Oh, and speaking of which, the first time John is being ENERGY TAKING with her, Julia (another lifestyle enthusiast) is observing them and she sees a shitty CGI red aura do-mee-nayt another shitty (yet… peaceful?) blue aura. Friends, I was howling at this sudden and unexpected turn into the Syfy-level supernatural! A bit later in the film, Will is telling John about auras and goes so far as to say “People of great sensitivity throughout history could see them… have you never noticed in the great works of art…” and John has an actual flashback to some renaissance painting that features a halo.

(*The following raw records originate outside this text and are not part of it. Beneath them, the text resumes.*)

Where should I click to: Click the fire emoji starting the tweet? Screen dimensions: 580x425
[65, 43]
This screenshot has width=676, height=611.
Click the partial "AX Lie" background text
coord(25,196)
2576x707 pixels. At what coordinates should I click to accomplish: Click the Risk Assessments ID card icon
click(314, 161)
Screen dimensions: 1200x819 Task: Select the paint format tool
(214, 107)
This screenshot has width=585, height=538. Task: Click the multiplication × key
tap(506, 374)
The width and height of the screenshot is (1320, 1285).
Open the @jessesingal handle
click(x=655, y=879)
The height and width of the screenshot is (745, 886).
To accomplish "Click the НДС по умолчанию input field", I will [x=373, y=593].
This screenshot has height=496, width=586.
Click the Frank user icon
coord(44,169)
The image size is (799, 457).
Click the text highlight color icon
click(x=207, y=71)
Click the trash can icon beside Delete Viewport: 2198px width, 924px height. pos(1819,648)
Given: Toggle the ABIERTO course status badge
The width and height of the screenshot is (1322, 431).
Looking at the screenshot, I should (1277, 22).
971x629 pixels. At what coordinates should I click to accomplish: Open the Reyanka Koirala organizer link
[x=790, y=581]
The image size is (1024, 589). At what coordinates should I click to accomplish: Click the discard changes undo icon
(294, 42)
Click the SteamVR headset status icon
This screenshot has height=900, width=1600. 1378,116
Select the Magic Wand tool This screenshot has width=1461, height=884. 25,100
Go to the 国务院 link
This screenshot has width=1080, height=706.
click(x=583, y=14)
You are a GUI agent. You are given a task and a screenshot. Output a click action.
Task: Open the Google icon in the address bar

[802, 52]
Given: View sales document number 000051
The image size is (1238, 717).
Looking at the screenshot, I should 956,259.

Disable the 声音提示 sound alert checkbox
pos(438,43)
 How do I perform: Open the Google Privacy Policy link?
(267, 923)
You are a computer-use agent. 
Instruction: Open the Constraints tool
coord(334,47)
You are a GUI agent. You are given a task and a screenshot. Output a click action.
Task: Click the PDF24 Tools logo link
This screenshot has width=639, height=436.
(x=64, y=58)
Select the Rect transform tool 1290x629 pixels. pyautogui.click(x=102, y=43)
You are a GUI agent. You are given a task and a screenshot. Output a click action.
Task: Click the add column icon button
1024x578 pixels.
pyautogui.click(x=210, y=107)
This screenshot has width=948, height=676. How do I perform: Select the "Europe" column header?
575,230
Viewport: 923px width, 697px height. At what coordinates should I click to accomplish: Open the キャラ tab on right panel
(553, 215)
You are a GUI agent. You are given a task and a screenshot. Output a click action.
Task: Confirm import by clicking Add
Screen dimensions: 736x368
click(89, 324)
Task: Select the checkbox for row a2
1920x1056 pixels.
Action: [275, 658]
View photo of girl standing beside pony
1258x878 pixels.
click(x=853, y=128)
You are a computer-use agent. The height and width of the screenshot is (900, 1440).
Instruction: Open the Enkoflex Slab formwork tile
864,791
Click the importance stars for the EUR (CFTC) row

Another hilarious bit of idiocy is when a professor is talking about “the early church”, to which John replies “Franciscan or Jesuit?” The professor is astonished at this amazing knowledge (!), and John smugly asserts “Hehhh… I’m a history teacher.” The church had been around for SOME TIME by the time Jesuits popped up!

It’s also kind of odd that the only custodian of these ancient scrolls that’s ever mentioned is the Catholic Church. Yes, Father Sanchez (not José – played by Joaquin de Almeida of DESPERADO and FAST FIVE) does mention that the incredible knowledge in these sources might help all faiths, but c’mon! You’re having your guy have flashbacks to 1622 Peru and you’re not even gonna invoke some bullshit noble savage tropes? It’s all from the vaults of Rome? South America and its people are literally just a well-off white guy’s adventure’s background here. We need nothing from you but your nice scenery, good folk!

Anyway, if you wanna see a cult recruitment video that is just Movementarians-level amazing, I highly recommend this. I was rolling with laughter several times! It’s 90 minutes long and mostly looks and always sounds nice. Unfortunately, the sequel tease never amounted to anything, but it does leave you on a gentle flamenco high.

I guess I will have to wonder forever what the TENTH insight was…

Full movie! PLIS TO ENJOY

*John has more shirt changes in this movie than Cindy Crawford had sexy showers in FAIR GAME.